La alevosía consiste en emplear los medios o métodos adecuados para asegurar el éxito de un acto delictivo sin dejar opción de defensa a la víctima.

Esta figura se encuentra recogida en el artículo 22 del Código Penal como una circunstancia agravante de la responsabilidad penal a la hora de juzgar un delito contra las personas.

Requisitos de alevosía

Para que se considere que un delito ha sido cometido con el agravante de la alevosía se tienen que dar los siguientes requisitos:

  1. El acto cometido debe ser un delito contra las personas (ya sea un delito contra la vida, contra la libertad, etc.).
  2. El sujeto activo minimiza el riesgo con modos apropiados de asegurar el delito.
  3. Tiene que existir dolo (conocimiento y voluntad en la ejecución) por parte del autor del delito.
  4. Se debe comprobar que se produjo en una situación de indefensión total de la víctima.
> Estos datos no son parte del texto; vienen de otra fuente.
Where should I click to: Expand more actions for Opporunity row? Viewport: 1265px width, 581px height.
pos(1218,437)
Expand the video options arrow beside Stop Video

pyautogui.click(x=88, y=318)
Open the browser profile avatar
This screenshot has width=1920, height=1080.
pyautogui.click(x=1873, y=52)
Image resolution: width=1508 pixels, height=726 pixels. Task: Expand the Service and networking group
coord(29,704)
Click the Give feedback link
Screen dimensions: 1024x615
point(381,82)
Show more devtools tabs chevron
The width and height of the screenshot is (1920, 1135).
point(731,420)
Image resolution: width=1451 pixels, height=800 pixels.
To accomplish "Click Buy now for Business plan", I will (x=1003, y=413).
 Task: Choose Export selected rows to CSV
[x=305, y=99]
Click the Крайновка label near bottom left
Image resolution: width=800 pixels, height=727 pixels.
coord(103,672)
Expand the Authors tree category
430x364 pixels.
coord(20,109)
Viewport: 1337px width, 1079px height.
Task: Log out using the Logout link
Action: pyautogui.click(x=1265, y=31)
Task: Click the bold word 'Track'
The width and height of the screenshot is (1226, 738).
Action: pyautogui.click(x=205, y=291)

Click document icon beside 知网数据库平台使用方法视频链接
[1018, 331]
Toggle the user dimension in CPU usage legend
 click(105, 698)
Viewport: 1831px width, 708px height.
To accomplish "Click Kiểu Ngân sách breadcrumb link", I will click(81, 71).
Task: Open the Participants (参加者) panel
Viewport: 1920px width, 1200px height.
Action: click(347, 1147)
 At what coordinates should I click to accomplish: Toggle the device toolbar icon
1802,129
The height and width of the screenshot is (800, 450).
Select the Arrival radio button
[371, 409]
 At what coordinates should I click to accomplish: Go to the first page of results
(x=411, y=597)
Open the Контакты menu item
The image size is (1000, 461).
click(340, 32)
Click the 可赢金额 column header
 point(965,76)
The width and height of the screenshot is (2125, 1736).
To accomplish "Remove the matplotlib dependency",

Por lo tanto, estos delitos se consideran más graves y más peligrosos.

Tipos de alevosía

Según la jurisprudencia, estos son algunos ejemplos o modalidades de delitos con alevosía por las que se suprime la posibilidad de defensa del afectado de distintas maneras:

  • Proditoria: el delito se caracteriza por ser una traición y está precedido por un periodo de observación y vigilancia. Por ejemplo, cuando el agresor prepara una emboscada, ocultándose y cayendo sobre la víctima sin que se lo espere.
  • Súbita o inopinada: por la cual el sujeto activo sin ocultarse aprovecha la confianza de la víctima para actuar de forma imprevista y por sorpresa.
  • Desvalimiento: en este caso consiste en aprovechar una situación de desamparo o indefensión del sujeto pasivo del delito (menor de edad, incapacitados, ancianos, embriaguez, bajo los efectos de las drogas…).